## start EXCERPTED RECORDS
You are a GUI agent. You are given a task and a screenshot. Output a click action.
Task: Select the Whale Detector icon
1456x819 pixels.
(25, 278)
## end EXCERPTED RECORDS
## start EXCERPTED RECORDS
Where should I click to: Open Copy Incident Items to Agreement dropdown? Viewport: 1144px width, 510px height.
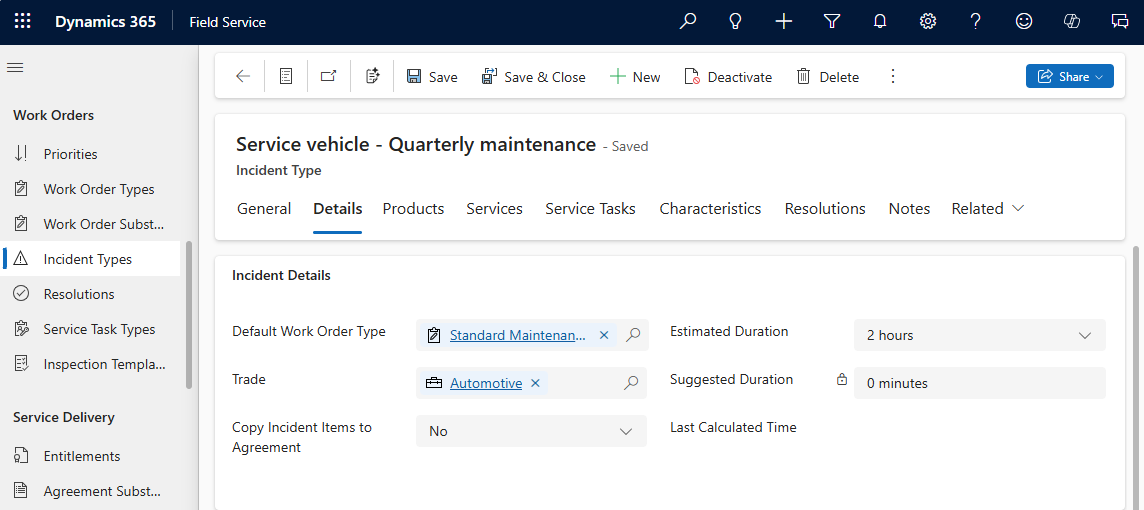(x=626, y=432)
## end EXCERPTED RECORDS
## start EXCERPTED RECORDS
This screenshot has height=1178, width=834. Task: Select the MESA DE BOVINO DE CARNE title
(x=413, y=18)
## end EXCERPTED RECORDS
§ TASK
Copy out every line of the entries above that contains the string "Select", matching case exactly.

§ SOLUTION TO THE PROBLEM
Task: Select the Whale Detector icon
This screenshot has height=1178, width=834. Task: Select the MESA DE BOVINO DE CARNE title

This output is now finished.